**WHAT THE EXERCISE ASKS:** In the material below, pictures must be dropped. Repeat exactly, and only, the lines from the line with "The height and width of the screenshot is (481, 624)." to the line with "The height and width of the screenshot is (531, 1220).", both ends included.

**DATASET CONTENT:**
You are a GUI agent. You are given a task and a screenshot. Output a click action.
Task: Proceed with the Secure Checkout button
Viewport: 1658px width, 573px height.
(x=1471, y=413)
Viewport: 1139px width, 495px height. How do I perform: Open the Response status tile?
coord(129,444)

...

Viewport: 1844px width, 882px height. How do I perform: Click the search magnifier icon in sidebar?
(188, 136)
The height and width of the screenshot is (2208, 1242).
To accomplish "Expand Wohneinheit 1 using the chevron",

==

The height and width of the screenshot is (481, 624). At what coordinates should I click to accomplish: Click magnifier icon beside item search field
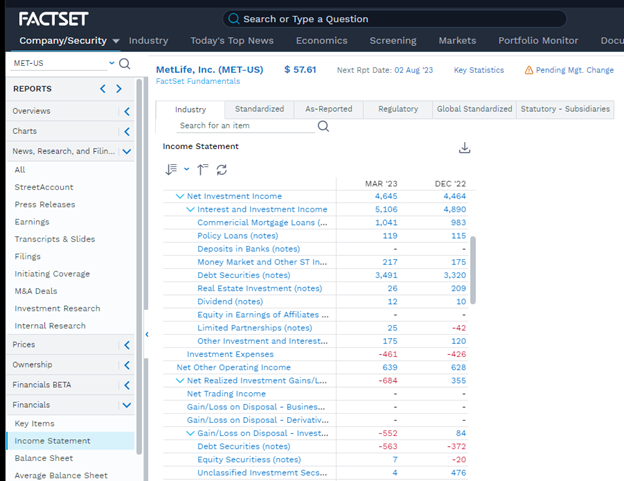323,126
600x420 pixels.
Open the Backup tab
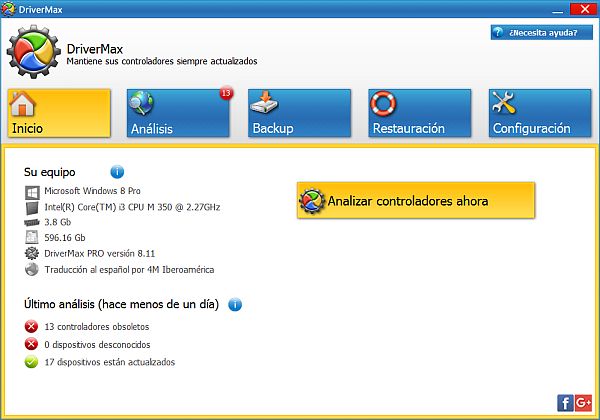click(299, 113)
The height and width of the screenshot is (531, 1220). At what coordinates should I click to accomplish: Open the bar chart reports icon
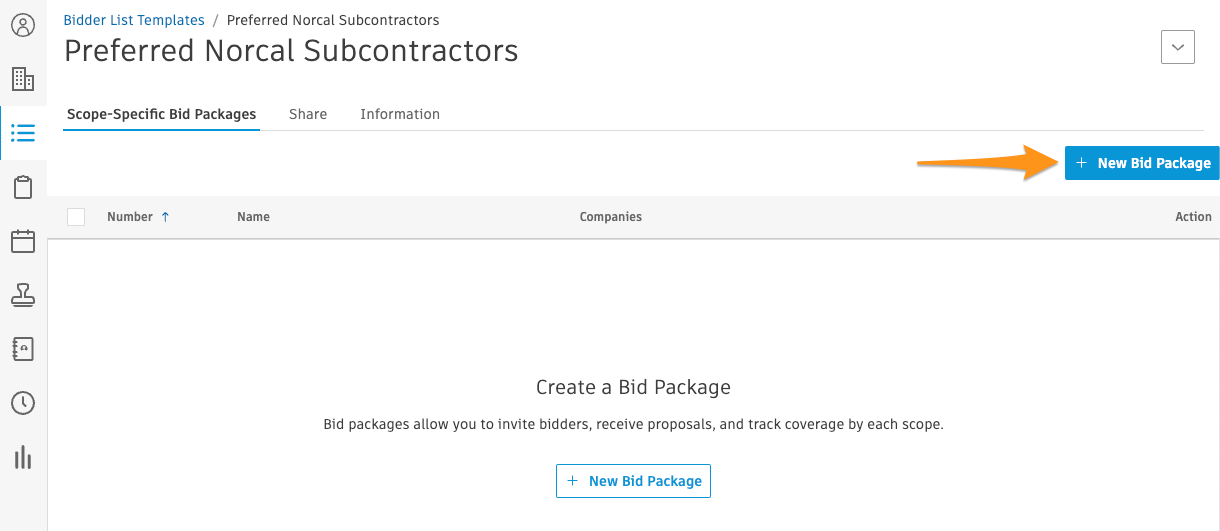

**SOLVED PROBLEM:**
The height and width of the screenshot is (481, 624). At what coordinates should I click to accomplish: Click magnifier icon beside item search field
323,126
600x420 pixels.
Open the Backup tab
click(299, 113)
The height and width of the screenshot is (531, 1220). At what coordinates should I click to accomplish: Open the bar chart reports icon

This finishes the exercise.